Все эти практики самобичевания, то есть насильственного погружения себя в стигму и раскаивания за собственный грех, — базовая христианская штука. Были целые общины флагеллантов, которые вставляли в петли плеток шипы и избивали себя. Я повторила все, что делали они. У них были покаятельные песни, где они рассказывали, в чем грешны и почему. Это очень похоже на то, что вообще происходит здесь у нас. Для того чтобы получить милосердие, то есть жалость и копеечку, надо быть или суперсвятым, или абсолютно сумасшедшим. Нельзя иметь гордость, самомнение, нельзя говорить, что ты человек. Нужно быть очень жалким, радоваться копеечке и заниматься публичным самобичеванием. Это базовая практика российской действительности для всех: матерей-одиночек, геев, сумасшедших. В нашей стране нет понимания эмпатии, равенства, есть только вот такое милосердие. Это наша ортодоксальная христианская ментальность.
Мне было больнее, чем я ожидала. И прервалось все быстрее, чем я думала, — я даже не достигла катарсиса. Очень скоро у меня отобрали плетку. Тогда я вышла и сказала: «Или отдайте мне плетку и я продолжу, или уходите». Тогда все встали и ушли. Я знаю, что такой перформанс — это не очень хорошо по отношению к зрителю, но для меня можно нарушать искусством чужой комфорт. Девочка, которая отобрала у меня плетку, потом сказала: «Мне очень жаль. Я прервала твою работу, потому что не могла на это смотреть. Сначала я подумала, что мне очень жалко тебя, а потом я поняла, что просто буду винить себя». Зал не сделал ничего нового.
«Сейчас важно фокусироваться на перформативных психоактивистских и социально полезных практиках»
В проекте «Я горю» участвовало много разных людей, и некоторые из них имеют расстройства. Сейчас мы хотим в рамках собравшегося коллектива продолжать заниматься психоактивизмом. Познакомившись с Катрин и узнав больше о ее проектах (здесь и здесь мы писали об акции Ненашевой «Между здесь и там», а по этой ссылке можно почитать о ее тюремном проекте. — Прим. ред.), я поняла, что сейчас важно фокусироваться на неких перформативных психоактивистских и социально полезных практиках, которые прежде всего направлены на информирование, развенчание стереотипов и выведение из поля невидимости всей этой истории. Это двойная, тройная, десятерная стигма, которая, в общем, по-прежнему работает в том виде, в котором она здесь прижилась.

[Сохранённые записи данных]
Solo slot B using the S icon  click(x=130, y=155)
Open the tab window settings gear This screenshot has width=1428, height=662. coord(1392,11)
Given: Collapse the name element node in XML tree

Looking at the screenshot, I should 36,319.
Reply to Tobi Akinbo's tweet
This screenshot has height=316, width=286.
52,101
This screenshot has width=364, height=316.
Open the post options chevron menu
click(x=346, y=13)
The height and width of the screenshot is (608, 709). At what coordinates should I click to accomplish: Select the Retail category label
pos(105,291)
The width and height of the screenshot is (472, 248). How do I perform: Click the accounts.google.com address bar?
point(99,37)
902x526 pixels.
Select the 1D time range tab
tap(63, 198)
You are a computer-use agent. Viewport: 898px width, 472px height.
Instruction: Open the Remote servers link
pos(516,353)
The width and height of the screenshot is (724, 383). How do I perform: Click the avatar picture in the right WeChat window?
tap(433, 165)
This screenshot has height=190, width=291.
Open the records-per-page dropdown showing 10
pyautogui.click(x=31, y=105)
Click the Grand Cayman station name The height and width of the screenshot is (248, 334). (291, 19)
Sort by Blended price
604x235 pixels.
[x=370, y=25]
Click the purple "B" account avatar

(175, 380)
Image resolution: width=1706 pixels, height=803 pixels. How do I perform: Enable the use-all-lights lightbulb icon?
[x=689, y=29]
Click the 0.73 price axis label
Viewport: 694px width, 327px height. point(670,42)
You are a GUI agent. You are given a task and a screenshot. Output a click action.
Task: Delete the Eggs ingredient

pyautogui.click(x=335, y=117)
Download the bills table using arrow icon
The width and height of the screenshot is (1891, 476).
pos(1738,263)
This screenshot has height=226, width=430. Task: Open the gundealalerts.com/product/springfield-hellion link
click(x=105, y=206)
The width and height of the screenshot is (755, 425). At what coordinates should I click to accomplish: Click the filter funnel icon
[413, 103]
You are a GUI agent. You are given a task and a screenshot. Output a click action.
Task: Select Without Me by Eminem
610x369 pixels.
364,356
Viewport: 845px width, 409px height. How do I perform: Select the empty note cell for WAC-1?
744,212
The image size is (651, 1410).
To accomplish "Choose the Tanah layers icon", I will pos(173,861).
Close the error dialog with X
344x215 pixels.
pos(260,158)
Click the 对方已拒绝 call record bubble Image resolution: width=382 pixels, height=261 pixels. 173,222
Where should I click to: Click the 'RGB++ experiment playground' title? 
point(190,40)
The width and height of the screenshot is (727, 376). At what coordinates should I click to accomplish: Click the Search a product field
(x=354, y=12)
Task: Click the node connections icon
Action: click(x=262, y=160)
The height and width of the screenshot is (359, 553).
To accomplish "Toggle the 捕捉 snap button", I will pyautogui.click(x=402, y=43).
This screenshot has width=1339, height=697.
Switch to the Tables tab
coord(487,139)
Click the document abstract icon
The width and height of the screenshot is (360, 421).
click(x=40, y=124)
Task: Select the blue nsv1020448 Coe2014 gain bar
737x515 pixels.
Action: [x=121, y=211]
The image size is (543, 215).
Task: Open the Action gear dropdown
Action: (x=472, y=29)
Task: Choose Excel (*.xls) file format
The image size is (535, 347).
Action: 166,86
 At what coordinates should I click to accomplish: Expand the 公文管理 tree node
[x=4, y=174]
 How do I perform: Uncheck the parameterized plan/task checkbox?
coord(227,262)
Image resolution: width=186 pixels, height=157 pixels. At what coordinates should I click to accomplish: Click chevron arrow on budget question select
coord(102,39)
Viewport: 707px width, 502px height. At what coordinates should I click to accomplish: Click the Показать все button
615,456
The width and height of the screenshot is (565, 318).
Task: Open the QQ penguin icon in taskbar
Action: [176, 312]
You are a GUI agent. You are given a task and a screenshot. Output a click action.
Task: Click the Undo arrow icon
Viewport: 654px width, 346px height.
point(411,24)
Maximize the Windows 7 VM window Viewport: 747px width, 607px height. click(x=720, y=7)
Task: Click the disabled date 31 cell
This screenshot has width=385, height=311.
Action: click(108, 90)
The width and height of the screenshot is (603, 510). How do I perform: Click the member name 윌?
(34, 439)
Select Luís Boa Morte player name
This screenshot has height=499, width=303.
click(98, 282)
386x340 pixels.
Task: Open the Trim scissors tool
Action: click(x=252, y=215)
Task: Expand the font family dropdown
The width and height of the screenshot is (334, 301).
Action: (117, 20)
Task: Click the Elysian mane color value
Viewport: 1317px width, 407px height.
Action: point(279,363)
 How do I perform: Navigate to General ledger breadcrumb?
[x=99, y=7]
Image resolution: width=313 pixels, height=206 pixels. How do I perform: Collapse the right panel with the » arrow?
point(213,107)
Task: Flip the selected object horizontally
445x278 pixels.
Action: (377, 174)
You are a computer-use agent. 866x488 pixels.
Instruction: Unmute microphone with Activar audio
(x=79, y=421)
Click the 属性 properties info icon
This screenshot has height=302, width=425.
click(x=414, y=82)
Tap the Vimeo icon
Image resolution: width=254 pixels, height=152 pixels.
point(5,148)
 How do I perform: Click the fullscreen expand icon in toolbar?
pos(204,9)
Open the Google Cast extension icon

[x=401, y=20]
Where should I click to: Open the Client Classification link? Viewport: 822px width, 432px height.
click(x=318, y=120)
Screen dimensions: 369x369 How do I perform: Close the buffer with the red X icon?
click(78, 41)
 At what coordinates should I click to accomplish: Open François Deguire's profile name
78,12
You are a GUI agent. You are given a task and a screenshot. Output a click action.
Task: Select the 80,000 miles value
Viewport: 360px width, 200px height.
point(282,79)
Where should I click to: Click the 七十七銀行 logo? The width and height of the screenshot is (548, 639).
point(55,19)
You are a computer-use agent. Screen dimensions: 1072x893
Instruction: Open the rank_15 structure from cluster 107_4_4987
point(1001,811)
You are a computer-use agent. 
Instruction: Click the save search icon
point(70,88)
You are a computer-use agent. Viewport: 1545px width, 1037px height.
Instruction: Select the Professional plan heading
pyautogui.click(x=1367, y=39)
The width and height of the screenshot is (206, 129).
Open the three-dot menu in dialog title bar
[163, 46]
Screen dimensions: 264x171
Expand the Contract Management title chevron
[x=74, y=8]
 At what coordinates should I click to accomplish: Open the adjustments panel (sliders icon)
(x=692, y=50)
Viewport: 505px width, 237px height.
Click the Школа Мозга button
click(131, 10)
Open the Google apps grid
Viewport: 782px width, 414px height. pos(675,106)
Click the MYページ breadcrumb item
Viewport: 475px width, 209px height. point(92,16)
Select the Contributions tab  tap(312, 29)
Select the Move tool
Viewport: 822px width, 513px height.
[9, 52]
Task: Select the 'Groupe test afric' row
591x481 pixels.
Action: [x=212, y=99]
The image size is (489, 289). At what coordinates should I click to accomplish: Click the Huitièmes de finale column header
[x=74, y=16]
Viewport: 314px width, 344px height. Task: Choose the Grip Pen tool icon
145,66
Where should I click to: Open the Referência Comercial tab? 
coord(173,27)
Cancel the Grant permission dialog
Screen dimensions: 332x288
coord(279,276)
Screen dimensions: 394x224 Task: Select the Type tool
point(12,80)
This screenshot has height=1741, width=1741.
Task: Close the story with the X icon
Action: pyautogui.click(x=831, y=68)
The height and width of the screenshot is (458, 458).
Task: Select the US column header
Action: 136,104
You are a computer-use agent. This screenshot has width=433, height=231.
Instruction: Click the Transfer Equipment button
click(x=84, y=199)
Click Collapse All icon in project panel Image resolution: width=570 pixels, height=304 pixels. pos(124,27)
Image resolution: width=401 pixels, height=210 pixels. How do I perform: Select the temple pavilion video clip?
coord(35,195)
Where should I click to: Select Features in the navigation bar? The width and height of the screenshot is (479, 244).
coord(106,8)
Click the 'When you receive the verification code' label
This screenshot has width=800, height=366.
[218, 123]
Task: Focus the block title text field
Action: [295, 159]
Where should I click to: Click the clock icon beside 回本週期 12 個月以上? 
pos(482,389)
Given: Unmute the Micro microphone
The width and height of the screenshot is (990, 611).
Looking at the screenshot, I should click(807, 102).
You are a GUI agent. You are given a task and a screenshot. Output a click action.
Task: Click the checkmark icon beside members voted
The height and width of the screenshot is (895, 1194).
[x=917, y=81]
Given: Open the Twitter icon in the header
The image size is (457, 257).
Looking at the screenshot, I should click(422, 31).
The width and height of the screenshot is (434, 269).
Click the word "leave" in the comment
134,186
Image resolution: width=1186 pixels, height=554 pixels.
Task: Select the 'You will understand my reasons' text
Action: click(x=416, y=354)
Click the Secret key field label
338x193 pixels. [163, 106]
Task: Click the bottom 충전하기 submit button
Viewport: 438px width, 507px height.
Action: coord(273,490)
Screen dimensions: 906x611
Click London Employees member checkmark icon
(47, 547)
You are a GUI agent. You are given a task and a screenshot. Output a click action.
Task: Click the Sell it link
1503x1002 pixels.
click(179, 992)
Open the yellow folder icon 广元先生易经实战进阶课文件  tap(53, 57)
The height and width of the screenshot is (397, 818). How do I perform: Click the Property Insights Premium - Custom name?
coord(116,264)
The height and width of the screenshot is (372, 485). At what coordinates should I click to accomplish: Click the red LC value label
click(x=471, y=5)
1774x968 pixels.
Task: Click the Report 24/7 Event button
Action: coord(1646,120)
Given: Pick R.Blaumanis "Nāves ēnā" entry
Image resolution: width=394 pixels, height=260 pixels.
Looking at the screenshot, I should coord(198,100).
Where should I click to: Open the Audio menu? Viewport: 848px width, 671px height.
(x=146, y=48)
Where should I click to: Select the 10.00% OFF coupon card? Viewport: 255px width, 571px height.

▸ **СУТЬ ЗАДАНИЯ**:
Ответьте по выбранному тексту:
1. Что флагелланты вставляли в петли плеток?
2. Почему девочка, по её словам, прервала работу?
3. Как назывался проект, в котором участвовало много разных людей?

▸ **РЕШЕНИЕ**:
1. Шипы.
2. Потому что не могла на это смотреть.
3. «Я горю».